DIRECTIONS FOR THIS TASK: Swap "screenshot" for "image" everywhere it occurs in the rows below, and reproduce them with nothing else changed.

DATA SHOWN:

-- BEGIN --

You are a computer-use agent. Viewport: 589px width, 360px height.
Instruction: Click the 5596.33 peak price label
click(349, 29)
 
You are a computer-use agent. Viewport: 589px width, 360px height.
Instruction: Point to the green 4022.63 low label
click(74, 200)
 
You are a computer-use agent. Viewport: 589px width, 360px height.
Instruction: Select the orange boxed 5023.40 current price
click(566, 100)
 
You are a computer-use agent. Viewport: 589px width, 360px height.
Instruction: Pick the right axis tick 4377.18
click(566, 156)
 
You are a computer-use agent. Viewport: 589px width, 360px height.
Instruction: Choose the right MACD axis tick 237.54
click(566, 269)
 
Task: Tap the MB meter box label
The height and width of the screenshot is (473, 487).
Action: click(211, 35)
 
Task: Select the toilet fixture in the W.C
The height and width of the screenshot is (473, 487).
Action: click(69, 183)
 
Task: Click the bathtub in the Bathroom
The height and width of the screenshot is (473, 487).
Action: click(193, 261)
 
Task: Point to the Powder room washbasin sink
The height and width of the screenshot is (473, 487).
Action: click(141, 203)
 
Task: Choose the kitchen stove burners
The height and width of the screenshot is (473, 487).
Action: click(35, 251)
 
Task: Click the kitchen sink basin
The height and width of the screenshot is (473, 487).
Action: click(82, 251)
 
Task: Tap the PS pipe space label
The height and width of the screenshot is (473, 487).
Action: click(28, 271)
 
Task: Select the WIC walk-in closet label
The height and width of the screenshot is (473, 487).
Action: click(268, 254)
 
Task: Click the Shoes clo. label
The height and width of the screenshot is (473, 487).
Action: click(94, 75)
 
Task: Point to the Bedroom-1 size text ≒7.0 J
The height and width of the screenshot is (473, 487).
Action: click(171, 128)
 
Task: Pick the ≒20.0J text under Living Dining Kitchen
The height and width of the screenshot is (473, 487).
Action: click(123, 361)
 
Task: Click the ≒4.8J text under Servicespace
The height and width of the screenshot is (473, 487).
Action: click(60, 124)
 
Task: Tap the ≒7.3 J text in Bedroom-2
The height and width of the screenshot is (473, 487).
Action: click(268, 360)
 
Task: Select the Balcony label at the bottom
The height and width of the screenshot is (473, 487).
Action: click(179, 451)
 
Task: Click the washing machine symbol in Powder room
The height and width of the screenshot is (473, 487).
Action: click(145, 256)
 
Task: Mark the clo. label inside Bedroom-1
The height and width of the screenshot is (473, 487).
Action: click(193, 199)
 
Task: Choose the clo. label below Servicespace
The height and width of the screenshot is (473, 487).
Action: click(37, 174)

-- END --

FINISHED EXERCISE:
You are a computer-use agent. Viewport: 589px width, 360px height.
Instruction: Click the 5596.33 peak price label
click(349, 29)
 
You are a computer-use agent. Viewport: 589px width, 360px height.
Instruction: Point to the green 4022.63 low label
click(74, 200)
 
You are a computer-use agent. Viewport: 589px width, 360px height.
Instruction: Select the orange boxed 5023.40 current price
click(566, 100)
 
You are a computer-use agent. Viewport: 589px width, 360px height.
Instruction: Pick the right axis tick 4377.18
click(566, 156)
 
You are a computer-use agent. Viewport: 589px width, 360px height.
Instruction: Choose the right MACD axis tick 237.54
click(566, 269)
 
Task: Tap the MB meter box label
The height and width of the image is (473, 487).
Action: click(211, 35)
 
Task: Select the toilet fixture in the W.C
The height and width of the image is (473, 487).
Action: click(69, 183)
 
Task: Click the bathtub in the Bathroom
The height and width of the image is (473, 487).
Action: click(193, 261)
 
Task: Point to the Powder room washbasin sink
The height and width of the image is (473, 487).
Action: click(141, 203)
 
Task: Choose the kitchen stove burners
The height and width of the image is (473, 487).
Action: click(35, 251)
 
Task: Click the kitchen sink basin
The height and width of the image is (473, 487).
Action: click(82, 251)
 
Task: Tap the PS pipe space label
The height and width of the image is (473, 487).
Action: click(28, 271)
 
Task: Select the WIC walk-in closet label
The height and width of the image is (473, 487).
Action: click(268, 254)
 
Task: Click the Shoes clo. label
The height and width of the image is (473, 487).
Action: click(94, 75)
 
Task: Point to the Bedroom-1 size text ≒7.0 J
The height and width of the image is (473, 487).
Action: click(171, 128)
 
Task: Pick the ≒20.0J text under Living Dining Kitchen
The height and width of the image is (473, 487).
Action: click(123, 361)
 
Task: Click the ≒4.8J text under Servicespace
The height and width of the image is (473, 487).
Action: click(60, 124)
 
Task: Tap the ≒7.3 J text in Bedroom-2
The height and width of the image is (473, 487).
Action: click(268, 360)
 
Task: Select the Balcony label at the bottom
The height and width of the image is (473, 487).
Action: click(179, 451)
 
Task: Click the washing machine symbol in Powder room
The height and width of the image is (473, 487).
Action: click(145, 256)
 
Task: Mark the clo. label inside Bedroom-1
The height and width of the image is (473, 487).
Action: click(193, 199)
 
Task: Choose the clo. label below Servicespace
The height and width of the image is (473, 487).
Action: click(37, 174)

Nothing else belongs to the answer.